About this exercise » I'd like the data beneath this line reproduced exactly, without any of its images.

Stored data »
-*-*-

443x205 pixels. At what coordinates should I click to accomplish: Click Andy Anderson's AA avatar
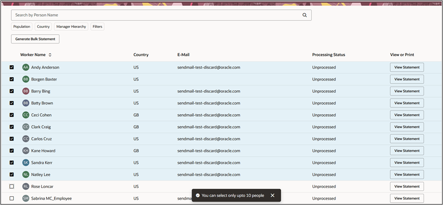point(26,67)
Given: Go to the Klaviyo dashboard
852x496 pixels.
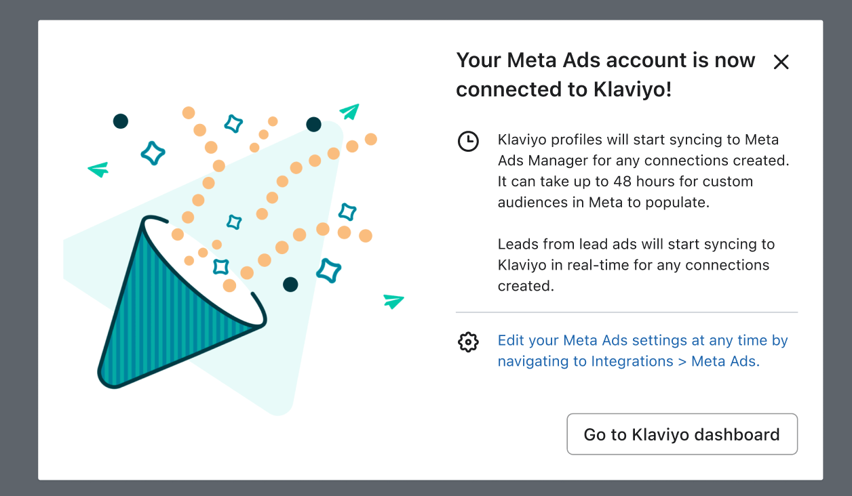Looking at the screenshot, I should (682, 434).
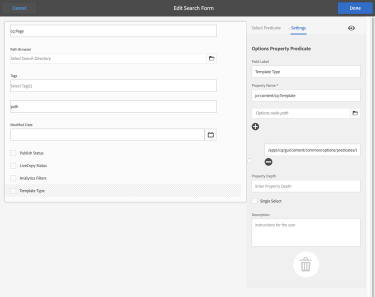Enable the Single Select option

coord(255,201)
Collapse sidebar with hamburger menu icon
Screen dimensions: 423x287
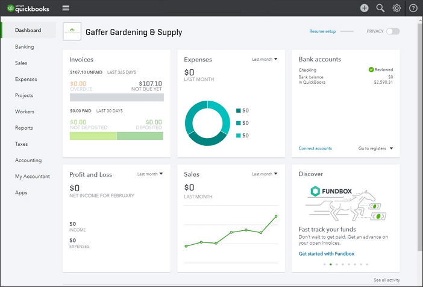coord(66,8)
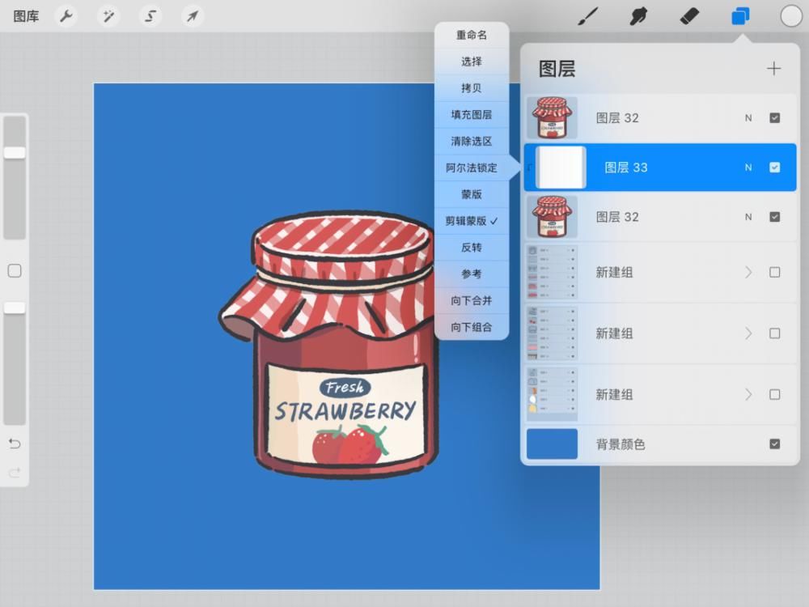The width and height of the screenshot is (809, 607).
Task: Add a new layer with the plus button
Action: [773, 69]
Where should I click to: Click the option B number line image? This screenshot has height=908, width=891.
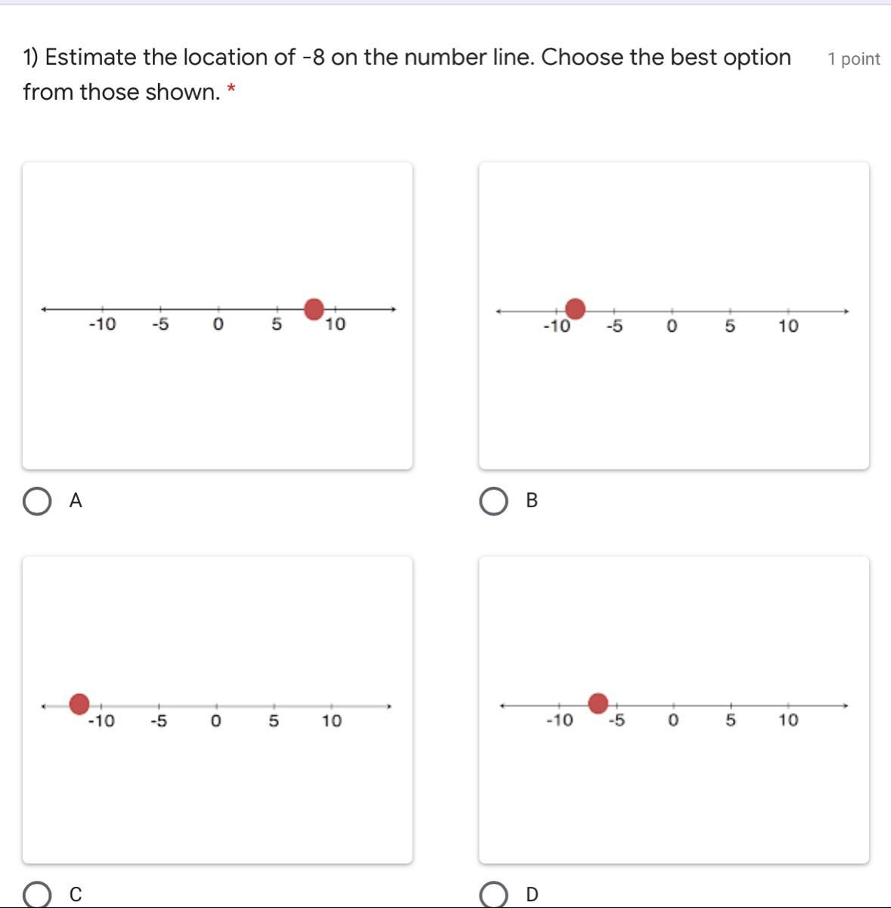(x=674, y=316)
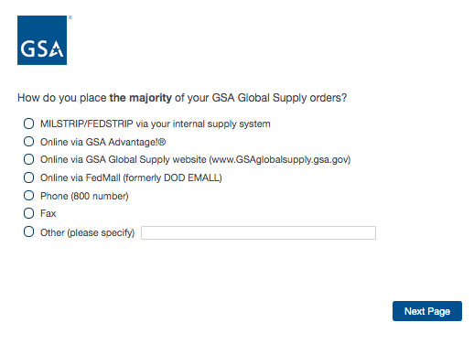Click the 'Phone (800 number)' label text
The height and width of the screenshot is (344, 474).
pyautogui.click(x=84, y=196)
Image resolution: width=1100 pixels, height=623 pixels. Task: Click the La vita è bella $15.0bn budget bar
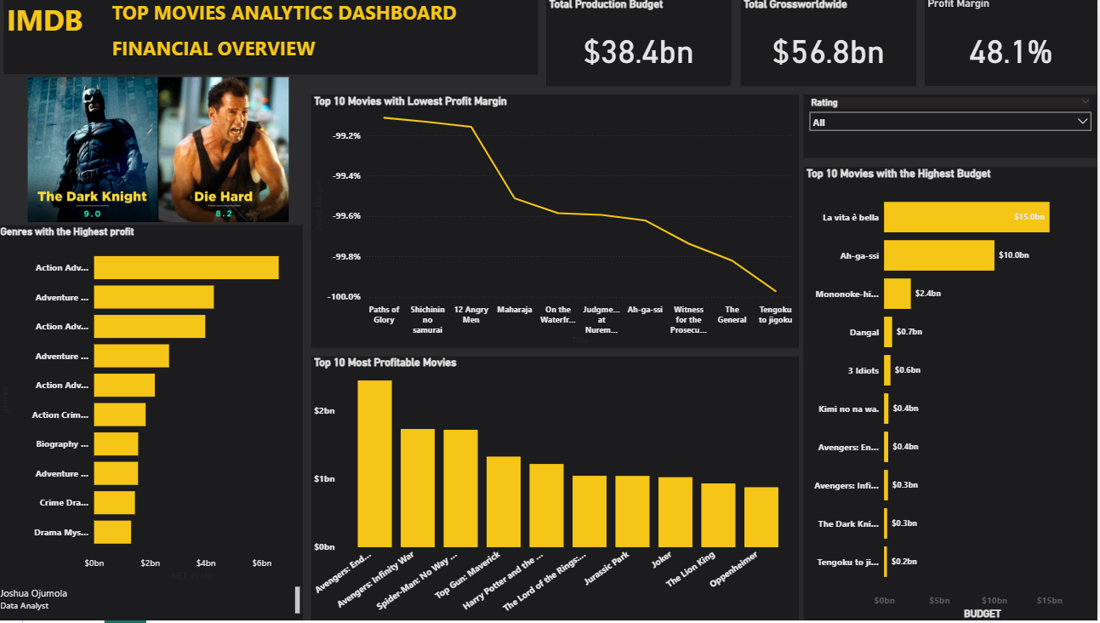966,217
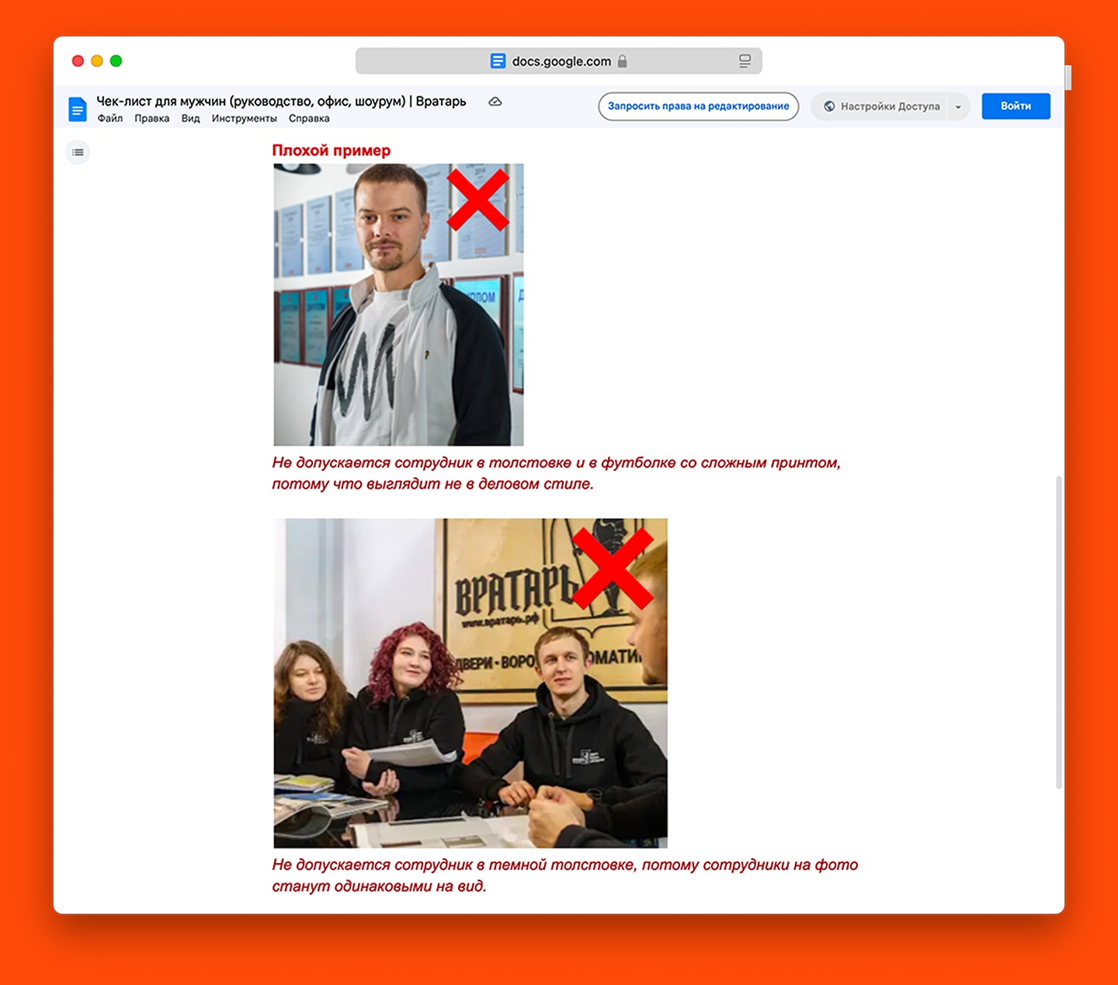Expand the arrow beside Настройки Доступа
This screenshot has height=985, width=1118.
pyautogui.click(x=958, y=106)
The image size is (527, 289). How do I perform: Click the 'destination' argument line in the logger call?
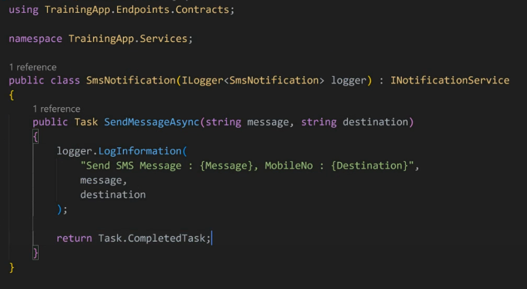112,194
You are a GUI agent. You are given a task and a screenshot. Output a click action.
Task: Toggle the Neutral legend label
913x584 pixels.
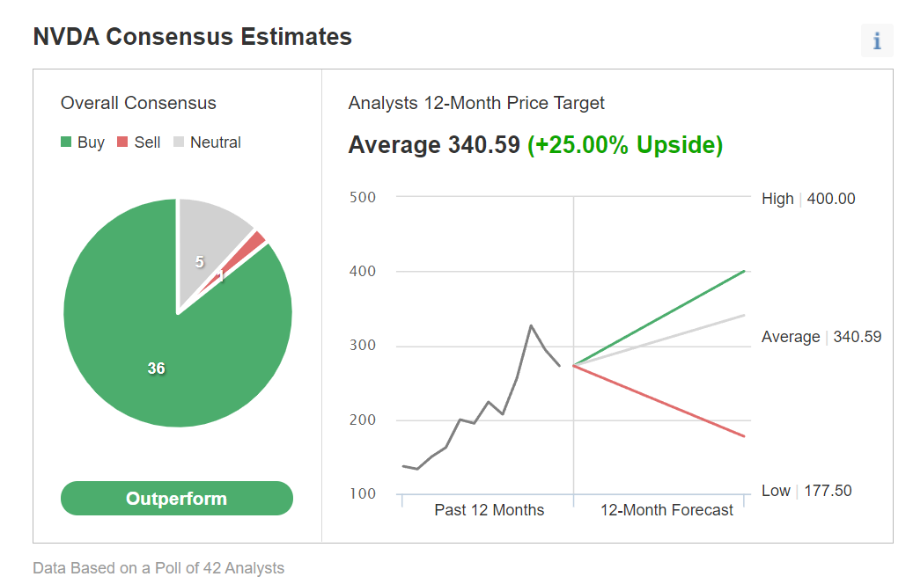tap(216, 142)
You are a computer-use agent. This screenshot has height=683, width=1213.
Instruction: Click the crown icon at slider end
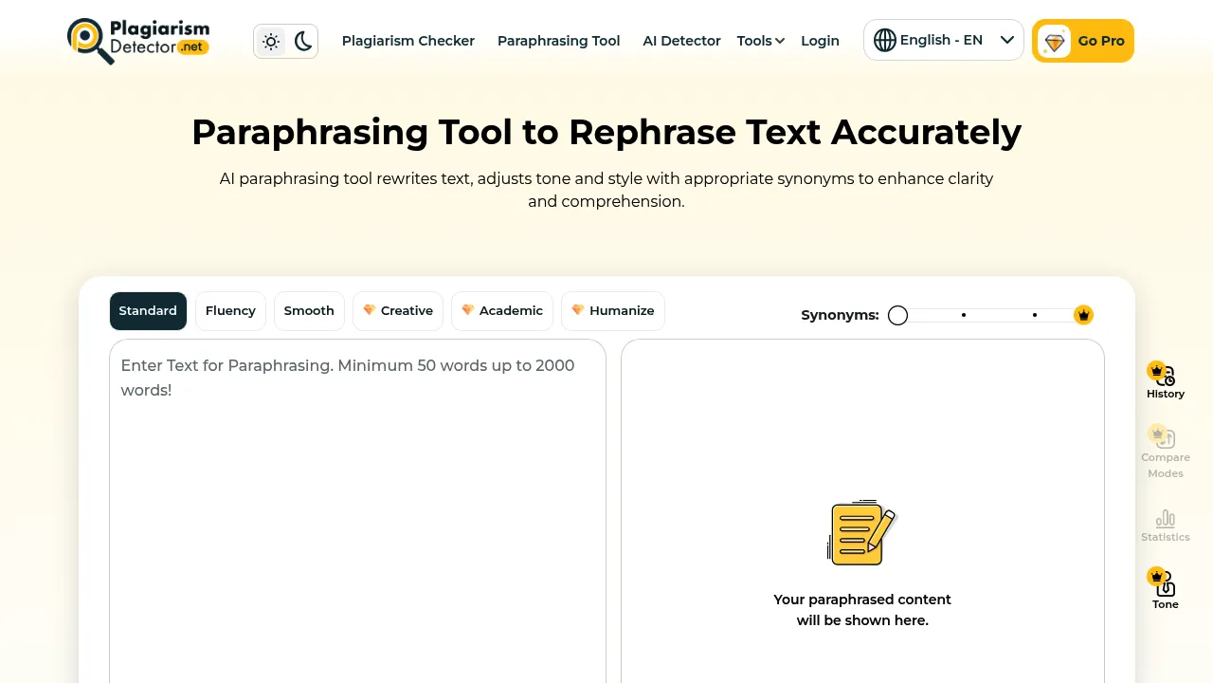tap(1083, 314)
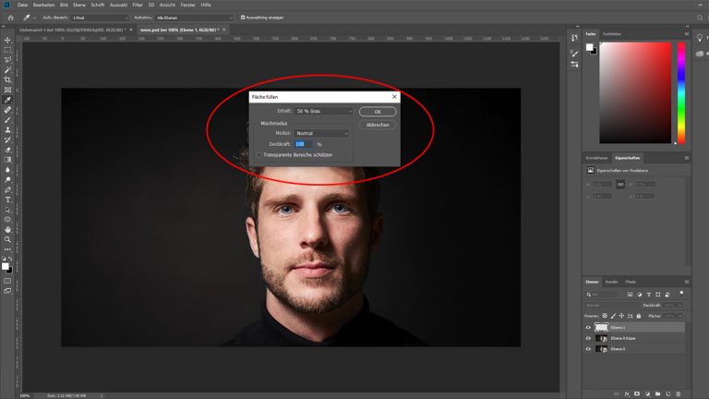Toggle visibility of Ebene 0 Kopie layer

(x=588, y=338)
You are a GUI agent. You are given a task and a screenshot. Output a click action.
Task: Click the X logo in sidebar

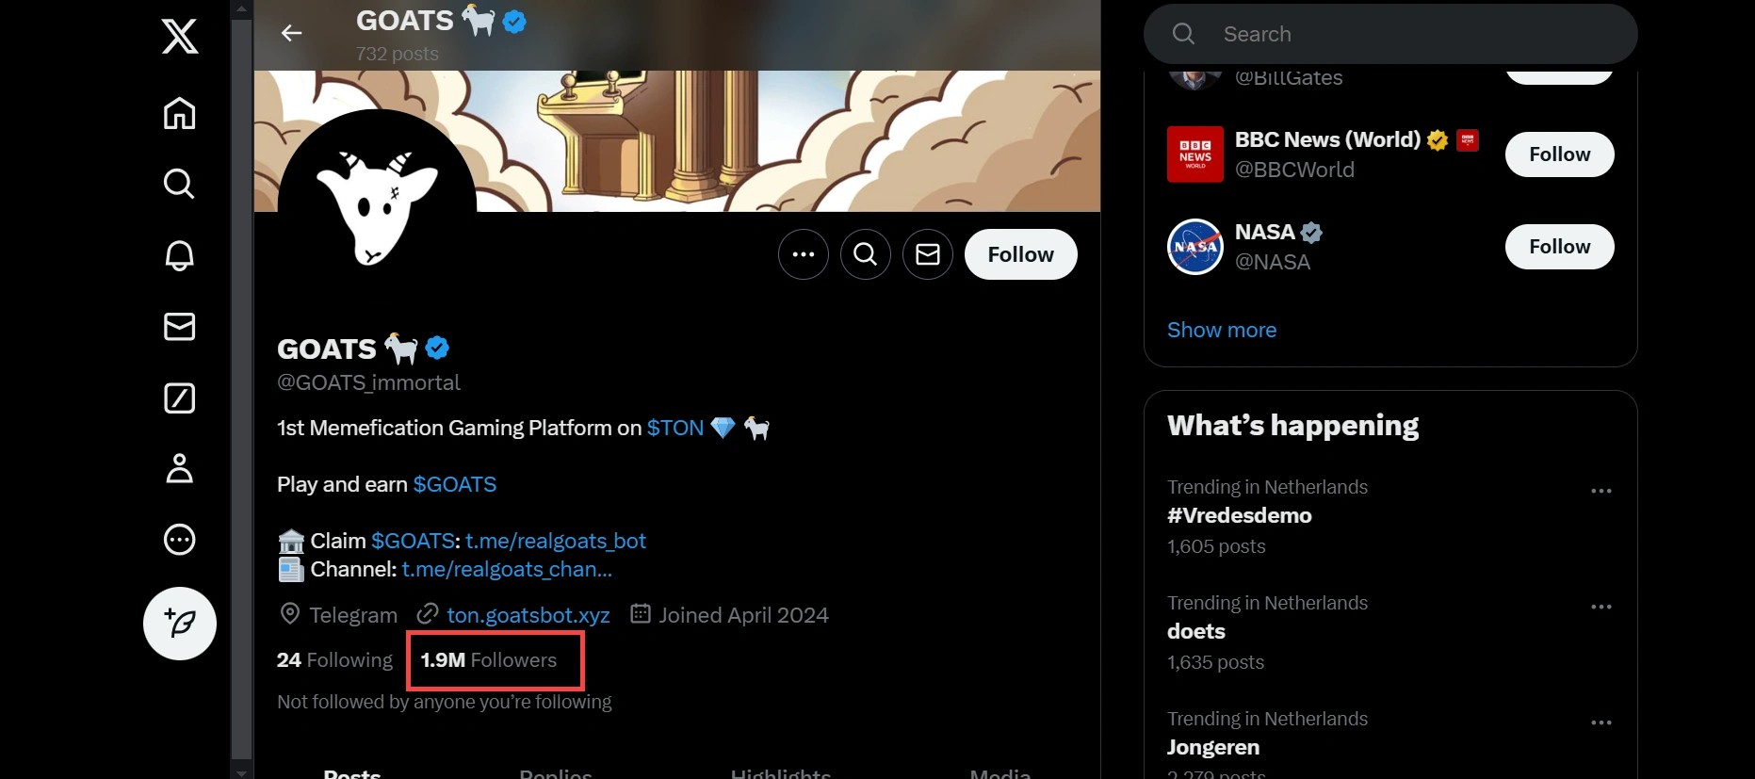tap(180, 37)
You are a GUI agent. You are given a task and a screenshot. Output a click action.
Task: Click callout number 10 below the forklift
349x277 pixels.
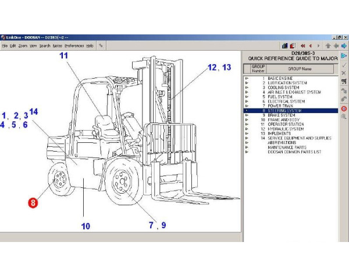86,226
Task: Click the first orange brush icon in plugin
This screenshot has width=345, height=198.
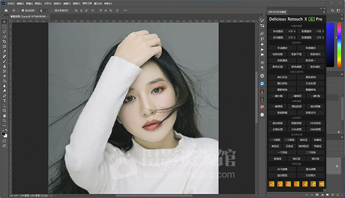Action: (270, 184)
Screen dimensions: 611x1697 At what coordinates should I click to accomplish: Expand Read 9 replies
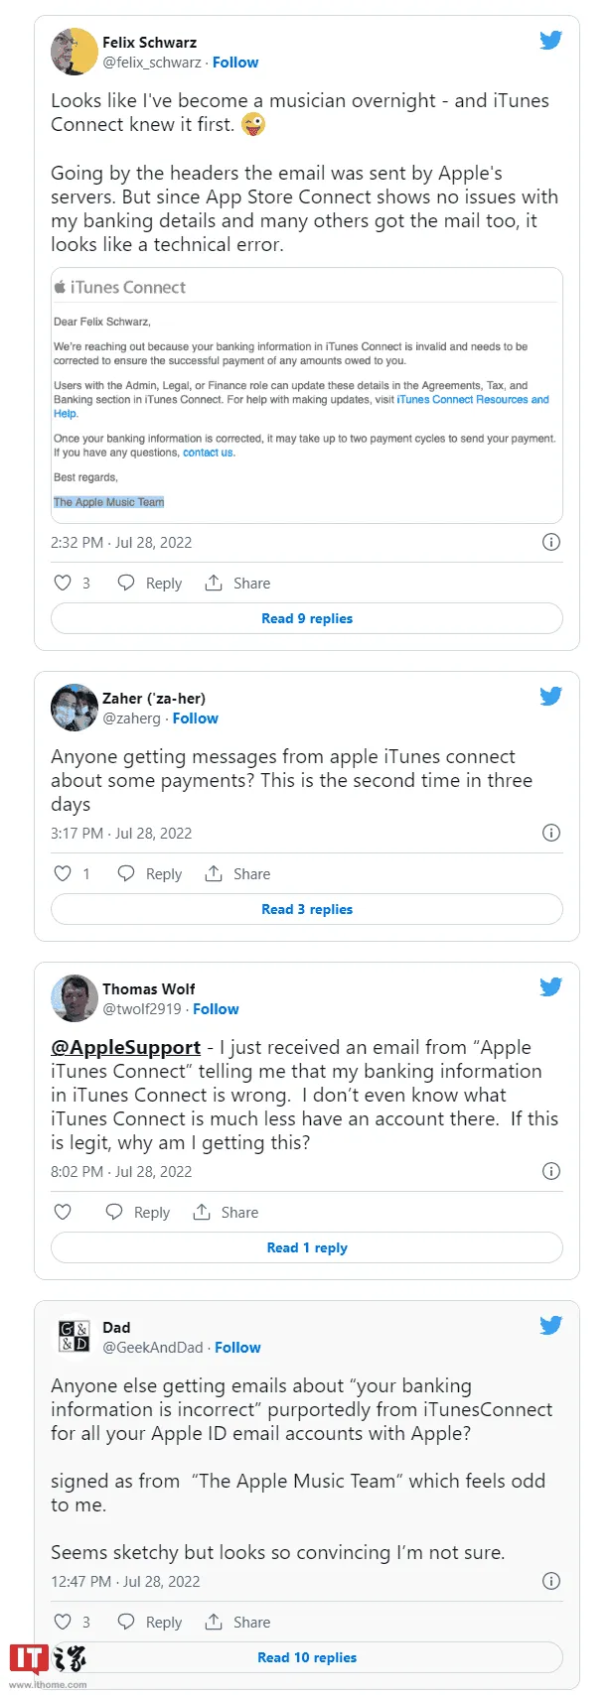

-*-*-

Response »
443x205 pixels. At what coordinates should I click to accomplish: Click Andy Anderson's AA avatar
point(26,67)
Given: Go to the Klaviyo dashboard
852x496 pixels.
Looking at the screenshot, I should (682, 434).
Enable the Single Select option

coord(255,201)
Collapse sidebar with hamburger menu icon
Screen dimensions: 423x287
coord(66,8)
The width and height of the screenshot is (809, 607).
Task: Add a new layer with the plus button
Action: [773, 69]
Where should I click to: Click the option B number line image? This screenshot has height=908, width=891.
(x=674, y=316)
Click the 'Phone (800 number)' label text
The height and width of the screenshot is (344, 474).
pyautogui.click(x=84, y=196)
Image resolution: width=1100 pixels, height=623 pixels. Task: Click the La vita è bella $15.0bn budget bar
966,217
Expand the arrow beside Настройки Доступа
This screenshot has height=985, width=1118.
pyautogui.click(x=958, y=106)
The image size is (527, 289). How do I perform: Click the 'destination' argument line in the logger call?
112,194
You are a GUI agent. You are given a task and a screenshot. Output a click action.
Task: Toggle the Neutral legend label
913x584 pixels.
tap(216, 142)
You are a computer-use agent. This screenshot has height=683, width=1213.
Instruction: Click the crown icon at slider end
tap(1083, 314)
Toggle visibility of Ebene 0 Kopie layer

(x=588, y=338)
You are a GUI agent. You are given a task and a screenshot. Output a click action.
Task: Click the X logo in sidebar

tap(180, 37)
You are a GUI agent. You are given a task and a screenshot. Output a click action.
Task: Click callout number 10 below the forklift
349x277 pixels.
86,226
Task: Click the first orange brush icon in plugin
This screenshot has width=345, height=198.
Action: (270, 184)
Screen dimensions: 611x1697 At what coordinates should I click to accomplish: Expand Read 9 replies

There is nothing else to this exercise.